***** The input

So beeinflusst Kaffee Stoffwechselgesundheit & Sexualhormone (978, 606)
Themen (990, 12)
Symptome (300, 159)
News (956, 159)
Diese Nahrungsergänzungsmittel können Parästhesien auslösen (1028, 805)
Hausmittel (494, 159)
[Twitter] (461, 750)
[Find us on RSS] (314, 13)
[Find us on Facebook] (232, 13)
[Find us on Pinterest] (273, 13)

**********

-- What is needed --
Copy every line of the entries above in which "Find" occurs.

-- Expected output --
[Find us on RSS] (314, 13)
[Find us on Facebook] (232, 13)
[Find us on Pinterest] (273, 13)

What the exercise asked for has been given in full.